DALLAS, TX, October 9, 2014 – A jury has completely cleared Dallas-based surgical group Texas Vascular Associates, PA, and nine affiliated doctors who were accused of Medicare fraud and insurance fraud by former employee Cortez Mills, who was fired.

The unanimous verdict in Cortez Mills v. Texas Vascular Associates, PA, et al., No. CC-12-04630-D, was handed down late on October 7, 2014 by Judge Ken Tapscott in Dallas County Court at Law No. 4. Ms. Mills filed the lawsuit in 2012, shortly after being fired by Texas Vascular for gross misconduct and insubordination.
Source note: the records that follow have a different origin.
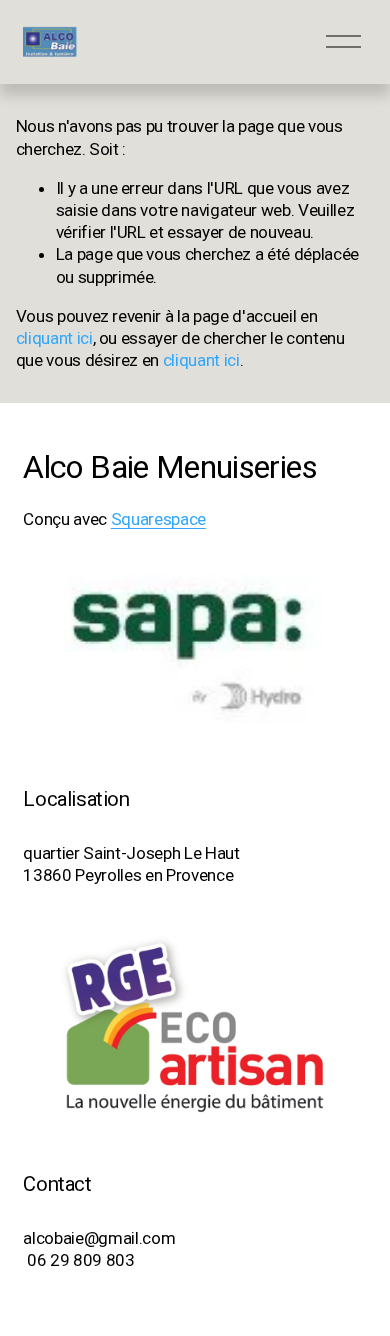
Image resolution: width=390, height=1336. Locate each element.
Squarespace (158, 519)
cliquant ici (54, 338)
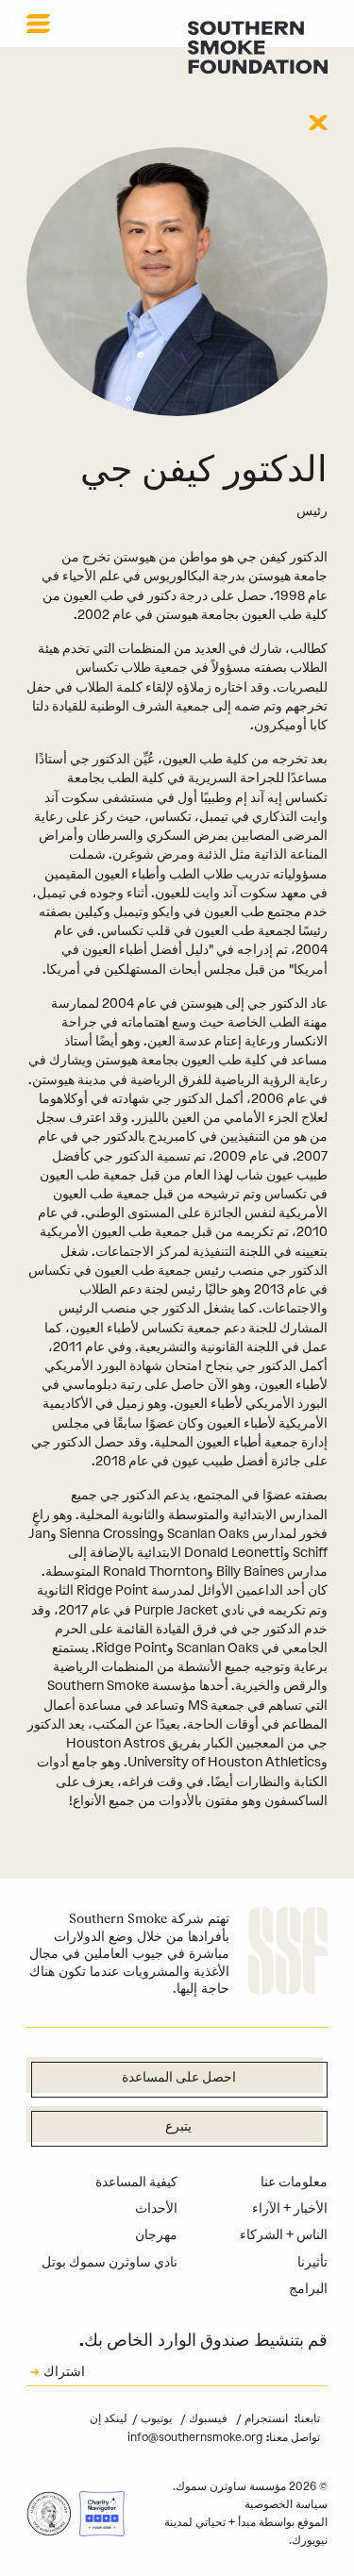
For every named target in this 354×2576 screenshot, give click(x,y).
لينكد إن (108, 2418)
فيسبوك (207, 2418)
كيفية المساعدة (136, 2182)
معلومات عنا (294, 2182)
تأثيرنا (312, 2262)
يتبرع (178, 2127)
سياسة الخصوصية (286, 2504)
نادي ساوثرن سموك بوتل (109, 2262)
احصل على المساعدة (179, 2078)
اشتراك (64, 2373)
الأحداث (156, 2208)
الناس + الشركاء (284, 2235)
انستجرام (265, 2418)
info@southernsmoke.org (194, 2437)
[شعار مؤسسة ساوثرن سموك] (288, 1953)
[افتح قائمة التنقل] (38, 23)
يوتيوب (155, 2418)
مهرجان (156, 2235)
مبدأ (247, 2522)
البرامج (308, 2289)
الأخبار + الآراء (290, 2208)
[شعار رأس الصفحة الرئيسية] (258, 47)
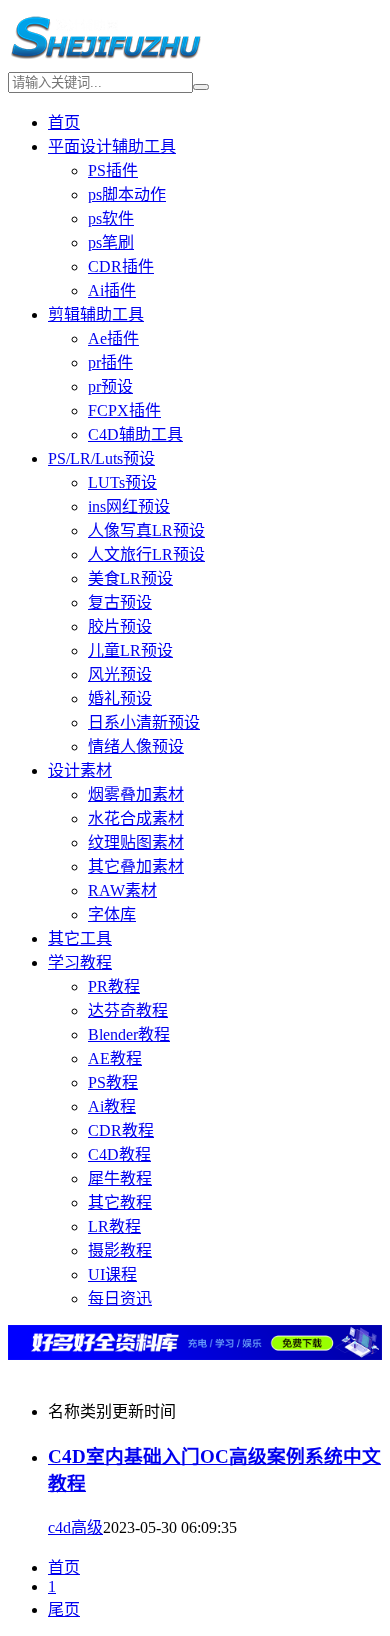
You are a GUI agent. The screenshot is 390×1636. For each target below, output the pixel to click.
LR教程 (114, 1226)
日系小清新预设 (144, 722)
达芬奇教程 (128, 1010)
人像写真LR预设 (146, 530)
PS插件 (113, 170)
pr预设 (110, 386)
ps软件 (111, 218)
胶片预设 (120, 626)
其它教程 (120, 1202)
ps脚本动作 (127, 194)
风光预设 (120, 674)
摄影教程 (120, 1250)
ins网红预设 (129, 506)
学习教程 (80, 962)
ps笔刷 (111, 242)
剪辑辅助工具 (96, 314)
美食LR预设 (130, 578)
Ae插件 (113, 338)
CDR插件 (121, 266)
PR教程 (114, 986)
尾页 (64, 1609)
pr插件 (110, 362)
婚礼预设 (120, 698)
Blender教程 (129, 1034)
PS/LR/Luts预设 (101, 458)
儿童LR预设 (130, 650)
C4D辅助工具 (135, 434)
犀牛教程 (120, 1178)
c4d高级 (75, 1527)
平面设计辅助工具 (112, 146)
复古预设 (120, 602)
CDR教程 (121, 1130)
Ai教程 (112, 1106)
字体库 (112, 914)
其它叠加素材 (136, 866)
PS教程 (113, 1082)
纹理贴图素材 (136, 842)
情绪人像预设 (136, 746)
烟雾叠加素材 (136, 794)
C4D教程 (119, 1154)
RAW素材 (122, 890)
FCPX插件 (124, 410)
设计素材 (80, 770)
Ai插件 (112, 290)
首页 (64, 122)
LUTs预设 (122, 482)
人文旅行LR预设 (146, 554)
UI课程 (112, 1274)
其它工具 (80, 938)
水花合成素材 (136, 818)
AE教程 (115, 1058)
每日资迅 (120, 1298)
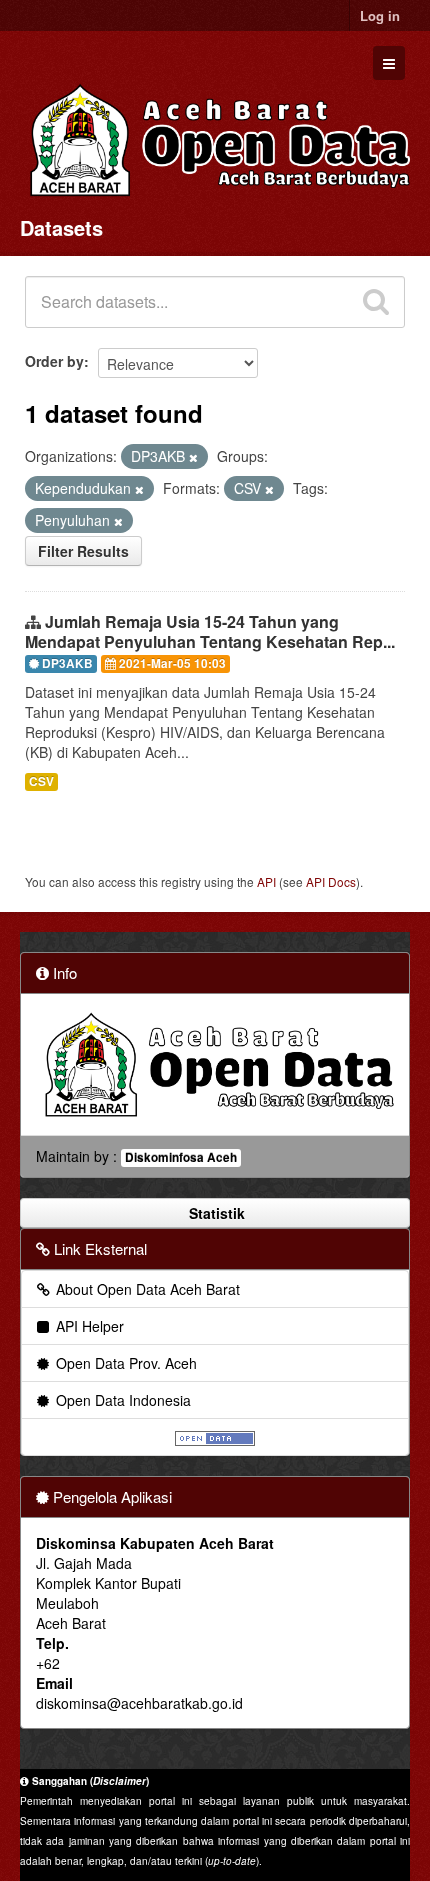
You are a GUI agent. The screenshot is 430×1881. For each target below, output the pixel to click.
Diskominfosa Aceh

Ms. Mills claimed she was fired for refusing to engage in insurance fraud and Medicare billing fraud when she worked at Texas Vascular as a medical coder for two years. Texas Vascular denied the allegations in their entirety, and said Ms. Mills’ claims were completely fabricated and that she was fired for an out-of-control outburst on the last day she worked there, which included threats to her supervisors, profanity and other outrageous behavior. Jurors unanimously rejected Ms. Mill’s claims after finding that Texas Vascular and the accused doctors had not violated the law and did nothing wrong.
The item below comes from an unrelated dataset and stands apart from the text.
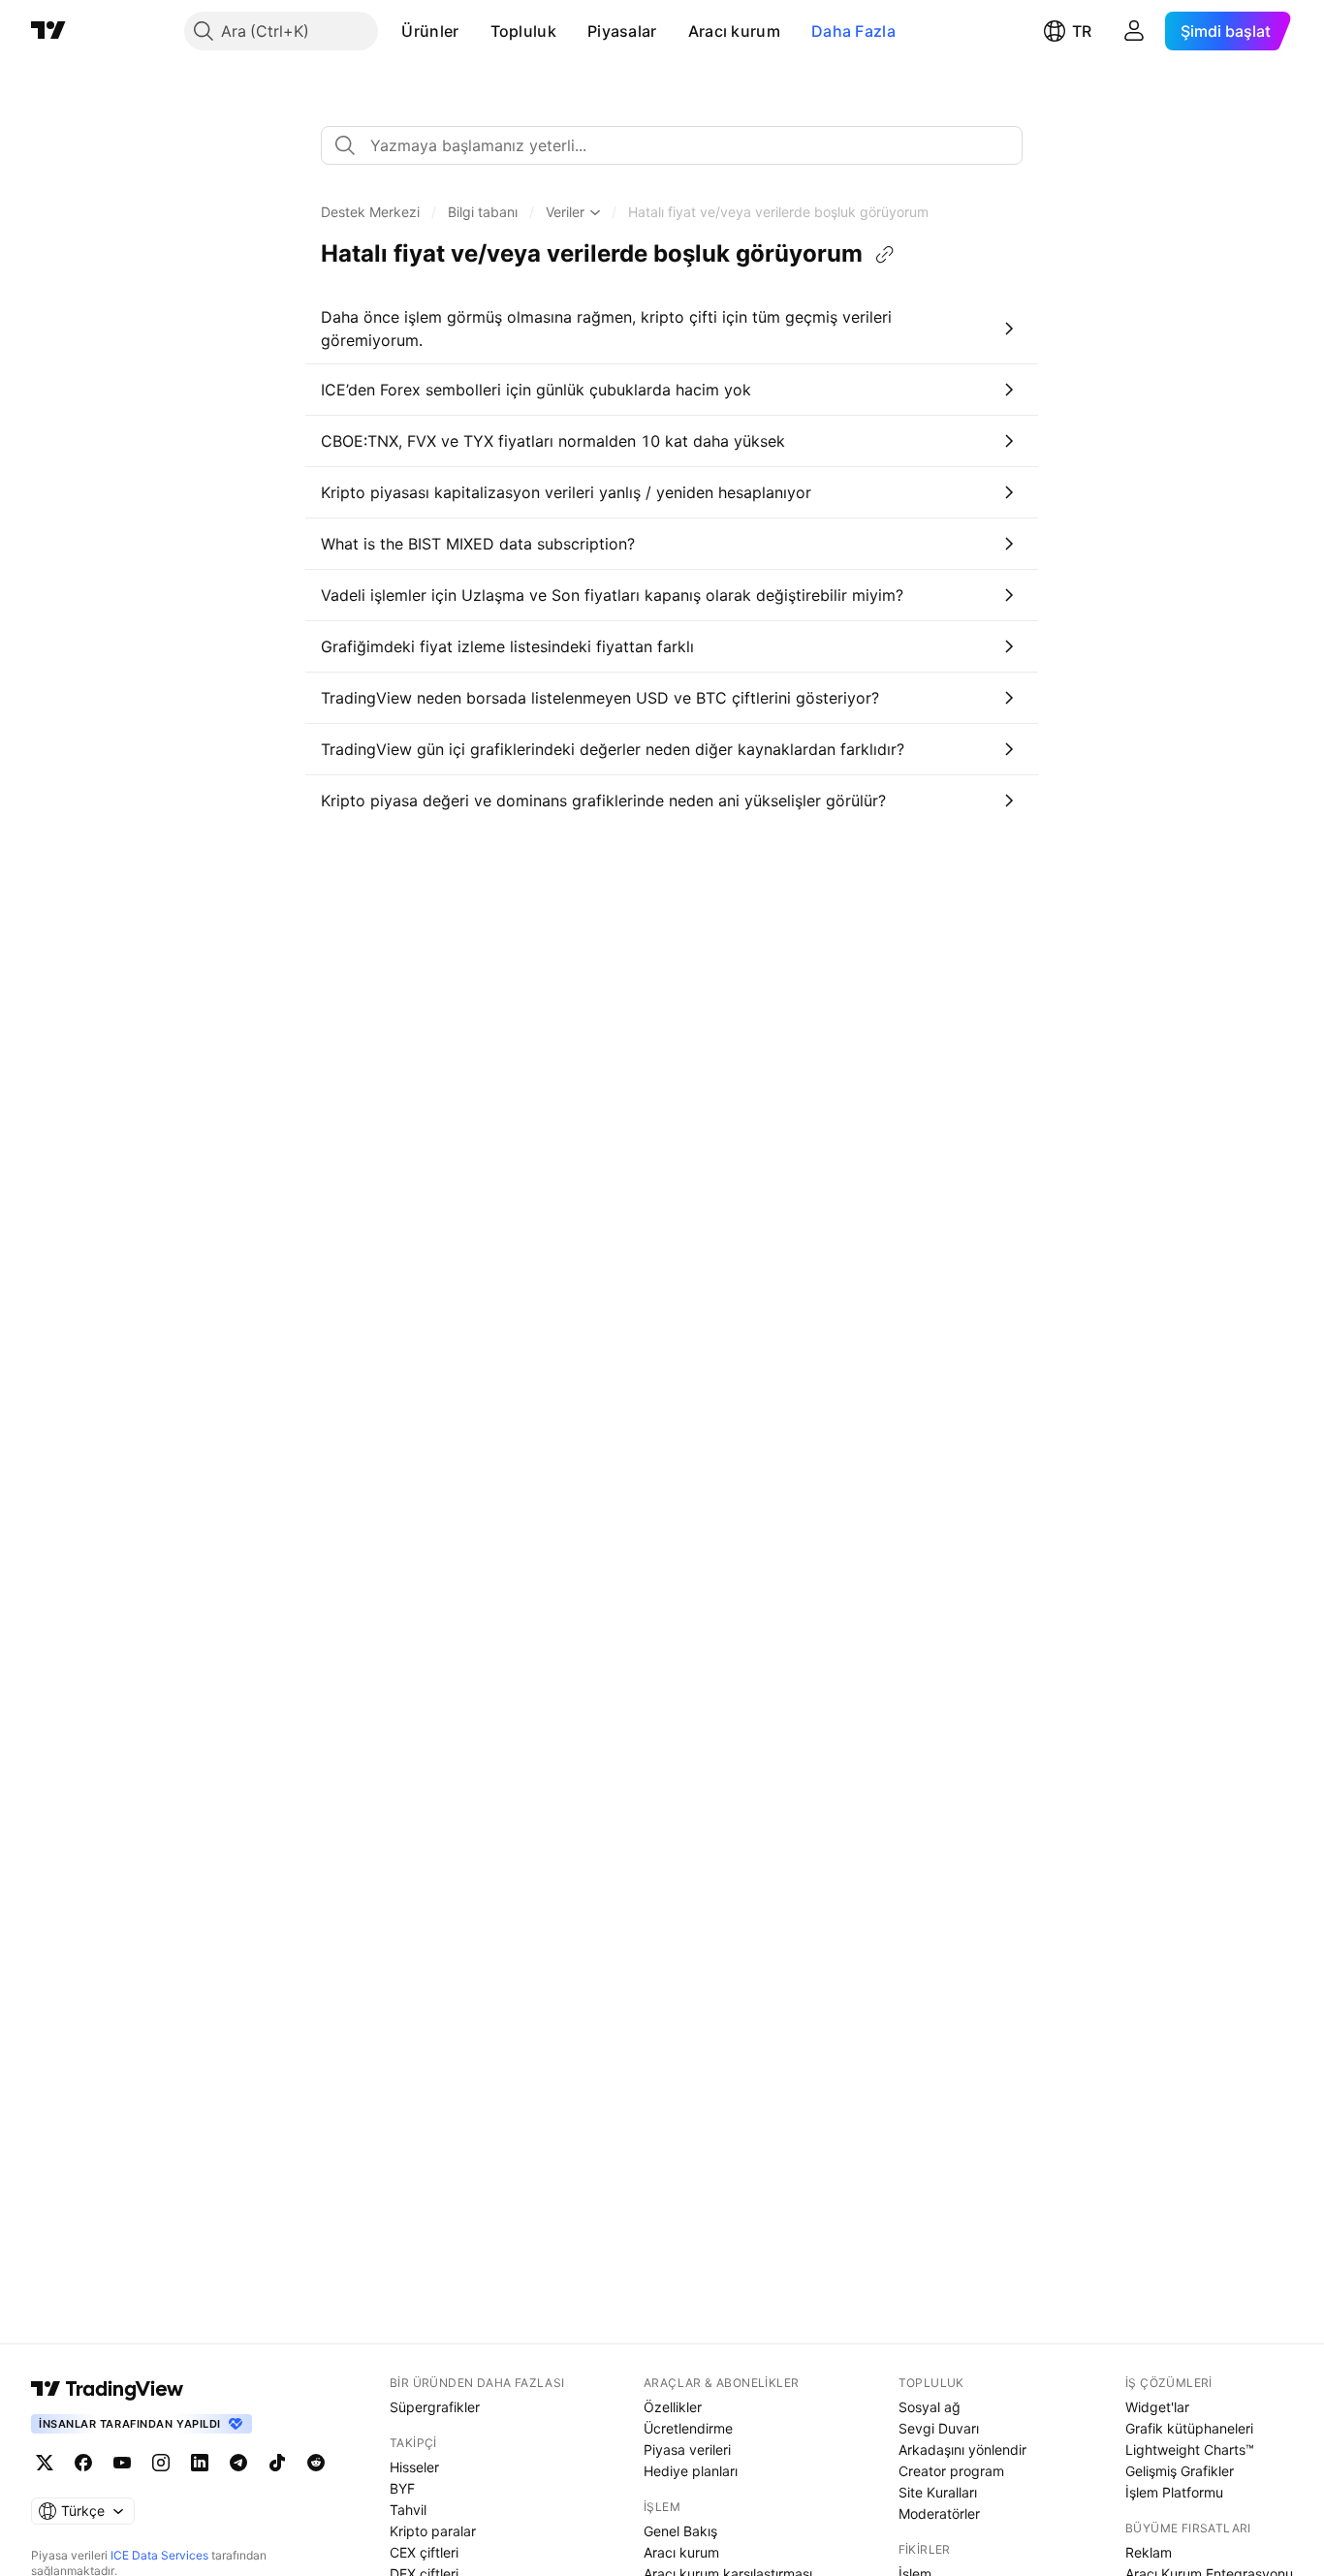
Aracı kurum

“In Texas, we call this kind of lawsuit a shakedown. Ms. Mills was trying to intimidate our client with bogus claims, a self-aggrandizing media blitz, and the threat of bad publicity all for her own personal gain. This effort did not succeed because these allegations had no basis in the facts or the law,” says Dallas attorney Thomas M. Melsheimer of Fish & Richardson, who served as trial counsel to Texas Vascular and the physicians along with fellow firm principals Steven H. Stodghill and Natalie L. Arbaugh.  Matthew Scott, of the Kendall Law Group, was counsel for Ms. Mills.

During the five-day trial, the Texas Vascular legal team presented evidence showing exactly how the group’s billing practices are conducted, including the many insurance requirements and medical regulatory hurdles that are consistently cleared by the group’s doctors and staff.

Texas Vascular has consistently maintained that Ms. Mills’ lawsuit was filed because she had an ax to grind. The Texas Workforce Commission (TWC) rejected Ms. Mills’ claims for unemployment benefits three times, most recently on Oct. 19, 2012, after finding that her behavior on her last day of work more than justified her termination. In their decision, TWC Commissioners fully adopted the fact findings from the previous hearing, including the conclusion that Ms. Mills’ testimony was “evasive.”